But, wait! There is! (As you knew there would be. Otherwise, why start this series?) This psychology treats man as a whole man, and not as two independent substances that (somehow) occupy the same volume of space. This composite of body and soul was known Greekishly as a synole, and the approach is called synolistic, although today we have shortened that to holistic (or, in a Herculean feat of folk etymology, wholistic).¹

In the holistic approach, the soul or psyche is not a separate substance that "inhabits" the body and sits inside your head like a theater patron watching a bad indie film play on your eyeballs. The soul is the substantial form of a living body and is no more nor less distinct from the material body than a sphere is distinct from the basketball it "inhabits." But to understand this, TOF must take a detour through the realm of the non-living to explain Matter and Form and ponder in what manner a basketball may be alive.
Clarifications:
1. Synolism. Some psychological pschools do flirt with synolism. Brennan mentions the psychodiagnosticians (whatever that means), factor psychologists, and personalists. The mere existence of so many schools is troubling to the hard scientist. 

A Formal Introduction that Matters

To resolve the Parmenidean paradoxes, Aristotle devised a metaphysic of potency and actuality to explain how physical motion was possible.¹ While red cannot come from not-red (Ex nihilo nihil fit), it does come from a potential-to-be-red. A blue ball is not actually red, but it is potentially red, and this potential can be actualized by an agent such as sunlight acting upon certain chemicals in the ball's pigment or a man with a bucket of red paint. We will not smear this across our bodies like honey in an act of philosophical kinkiness, just enough to note matter and form.
  • Potency. The principle of potency is matter. Prime matter is pure potency and hence does not actually exist. Heisenberg thought mass-energy the closest physical thing to prime matter.
  • Actuality. The principle of actuality is form, and all matter that does exist is informed matter. "Every thing is some thing." Pure actuality hence must exist, a topic for another day.²  
  • Motion (kinêsis) is the reduction of potency to actuality while it is happening. Hence, it is more than just motion only of location. It includes acorns moving to become oaks, blue balls moving to be red, etc.


Mathematician and physicist Henri Poincare once said that a collection of facts was not a science any more than a pile of bricks is a house. What makes a science is how those facts are arranged; i.e., their form. Form is what makes a thing intelligible and gives it its powers. This principle will come up again later when we talk about digestion vs. learning. 

Clarifications:
In motion while momentarily at rest
1. Physical motion. The paradoxes given by Zeno are not resolved by mathematical models. They are physical paradoxes. A mathematical model can smooth over all sorts of physical inconveniences. Consider how the calculus deals with motion: by pretending that at every instant the moving body is at rest!
 2. Pure actuality. IOW, You-know-who, the reason why many seem compelled to deny the bleeding obvious: soul, free will, consciousness, self, causation, motion, finality,... 

The Things

"The universe is made up of things," Alexander Pruss writes.

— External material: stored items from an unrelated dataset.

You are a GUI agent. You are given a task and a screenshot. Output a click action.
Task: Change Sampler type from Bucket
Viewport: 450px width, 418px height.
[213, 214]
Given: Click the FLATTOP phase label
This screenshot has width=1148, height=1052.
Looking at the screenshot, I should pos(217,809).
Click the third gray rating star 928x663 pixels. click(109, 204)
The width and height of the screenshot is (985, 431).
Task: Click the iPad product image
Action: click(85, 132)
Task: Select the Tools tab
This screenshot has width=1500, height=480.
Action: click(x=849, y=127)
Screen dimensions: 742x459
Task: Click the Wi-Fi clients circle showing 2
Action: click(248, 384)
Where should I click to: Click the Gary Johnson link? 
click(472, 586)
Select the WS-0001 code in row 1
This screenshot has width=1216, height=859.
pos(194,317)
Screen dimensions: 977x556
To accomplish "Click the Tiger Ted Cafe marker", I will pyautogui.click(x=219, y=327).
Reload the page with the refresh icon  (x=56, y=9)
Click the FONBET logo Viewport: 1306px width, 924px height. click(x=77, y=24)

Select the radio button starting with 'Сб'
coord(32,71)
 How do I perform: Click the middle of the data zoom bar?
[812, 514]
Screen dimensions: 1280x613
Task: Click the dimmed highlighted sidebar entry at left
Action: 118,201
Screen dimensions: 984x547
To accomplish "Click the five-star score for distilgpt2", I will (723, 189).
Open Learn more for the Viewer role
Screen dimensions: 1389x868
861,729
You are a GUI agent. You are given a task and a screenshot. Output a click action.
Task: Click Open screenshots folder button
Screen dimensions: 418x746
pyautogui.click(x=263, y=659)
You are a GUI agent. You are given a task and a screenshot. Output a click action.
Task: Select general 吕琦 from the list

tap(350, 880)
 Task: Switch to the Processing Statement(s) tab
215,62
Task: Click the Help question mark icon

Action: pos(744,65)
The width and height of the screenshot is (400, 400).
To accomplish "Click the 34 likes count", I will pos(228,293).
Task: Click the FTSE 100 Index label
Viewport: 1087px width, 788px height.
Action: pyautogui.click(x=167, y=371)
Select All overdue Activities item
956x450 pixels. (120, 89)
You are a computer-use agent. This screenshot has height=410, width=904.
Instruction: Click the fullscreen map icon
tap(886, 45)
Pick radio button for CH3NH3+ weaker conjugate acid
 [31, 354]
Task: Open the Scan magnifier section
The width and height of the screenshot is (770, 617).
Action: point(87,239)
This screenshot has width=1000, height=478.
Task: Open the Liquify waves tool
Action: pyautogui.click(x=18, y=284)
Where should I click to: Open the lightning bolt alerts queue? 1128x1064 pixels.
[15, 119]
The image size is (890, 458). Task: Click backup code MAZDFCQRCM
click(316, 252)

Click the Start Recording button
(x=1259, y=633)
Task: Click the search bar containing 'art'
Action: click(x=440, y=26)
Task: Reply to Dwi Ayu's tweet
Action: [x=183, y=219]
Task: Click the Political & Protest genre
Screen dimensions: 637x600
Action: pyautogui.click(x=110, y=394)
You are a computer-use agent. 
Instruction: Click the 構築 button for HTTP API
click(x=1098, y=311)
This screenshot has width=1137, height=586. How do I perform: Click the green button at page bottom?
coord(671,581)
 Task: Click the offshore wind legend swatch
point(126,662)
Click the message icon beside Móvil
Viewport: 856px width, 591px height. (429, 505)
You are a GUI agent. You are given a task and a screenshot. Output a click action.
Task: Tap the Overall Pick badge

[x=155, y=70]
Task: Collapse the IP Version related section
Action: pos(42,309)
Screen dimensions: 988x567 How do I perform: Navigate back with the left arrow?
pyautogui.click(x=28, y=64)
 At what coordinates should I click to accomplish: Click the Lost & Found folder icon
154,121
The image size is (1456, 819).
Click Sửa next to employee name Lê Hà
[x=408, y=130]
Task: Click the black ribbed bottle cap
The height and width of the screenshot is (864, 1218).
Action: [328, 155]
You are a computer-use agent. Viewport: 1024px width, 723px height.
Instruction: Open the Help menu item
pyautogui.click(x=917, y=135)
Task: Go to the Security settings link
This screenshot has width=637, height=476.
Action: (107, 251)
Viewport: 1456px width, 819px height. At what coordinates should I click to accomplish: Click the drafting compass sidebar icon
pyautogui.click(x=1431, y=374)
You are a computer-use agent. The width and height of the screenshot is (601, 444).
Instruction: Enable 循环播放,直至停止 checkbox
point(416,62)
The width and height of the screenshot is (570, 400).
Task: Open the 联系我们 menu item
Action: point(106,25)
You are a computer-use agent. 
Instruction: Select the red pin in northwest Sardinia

This is more profound than it sounds. In fact, the universe just is the set of all things that physically exist, and so the universe exists iff any thing exists. It is not, as some imagine, a big empty box in which things may appear. If that were the case, the box itself and the space it contains would also be things, and the universe would be in the unhappy position of having to contain itself. There are severe problems with this. Besides, Einstein denied that space and time had any objective existence at all:
"[T]here are no objections of principle against the introduction of this hypothesis [general relativity], by which space and time are deprived of the last trace of objective reality."  -- Albert Einstein, "Explanation of the Movement of Mercury's Perihelion on the Basis of the General Theory of Relativity," 1915
So, what is a thing? Alexander Pruss puts it this way:
The universe is made of things that are objectively delineated, identifiable and countable.  What those things are is a question for further investigation.  Maybe they are natural things like human beings, horses, nettles, and their like.  Maybe they are solid things like human beings, a rock, the Empire State Building and an oak tree.  Maybe they are elementary particles such as electrons, photons and fermions.  What is important to the Aristotelian is that it is not just linguistic convention that settles what the things are, what they are identical with and how many of them there are, but objective reality settles it. 
The Sunalex, which is the mereological sum of me [Alexander Pruss] and the sun, is not objectively a thing.  The reason it is not a thing is that it is two things.  Now, of course one wants to retort: In one way the Sunalex is one thing and in another way it is two things.  But saying this misses the objectivity involved in identifying the things.  If in one way the Sunalex were one and in [an]other two, then because we are looking for the things that are objectively delineated and objectively countable, we would have to have an objective fact of the matter about which of these it really is.  When we talk about “that reality, the Sunalex,” are we talking of one thing or two things?  Now, given that we must choose, it is evident that on the scientific grounds of what lends itself better to explanatory purposes it will be objectively better to talk of the Sunalex as two things rather than as one.  So there already is something we can say about the things.  No thing can be a mereological sum of other things.  A heap of sand, then, is not a thing, for it is nothing but the mereological sum of the grains of sand.  Whether the grains of sand are things or not is a more difficult question.
In any case, the universe is made up of things.  We can use the Greek “ousia” or the Latin “substantia” in place of “thing” if we want our claim to sound as non-trivial as it in fact is.
-- Alexander R. Pruss, "Aristotelian Forms and Laws of Nature."
TOF will often use the term "substance" for "thing,"¹ especially when quoting someone or wishing to sound especially learned. Note that this is not the way "substance" is typically used in ordinary speech: "a particular kind of matter with uniform properties." In common speech, we might say "the waxy substance plugging the ears of R. Dawkins" but we might not incline to say "the substance we call R. Dawkins" (which, come to think of it, may also plug up one's ears).

Not the physicist
William Wallace -- the physicist, not the Scots hero -- describes substance this way:
Substance...is the first [Aristotelian] category, and substance is unique in that it exists in itself. The remaining nine categories share in common that they are predicamental accidents and exist in another, that is, not by themselves but in a substance. Thus substance is what is most basic and independent in existence. It "stands under" (sub-stans) and sustains accidents in their being and itself is a source of activity.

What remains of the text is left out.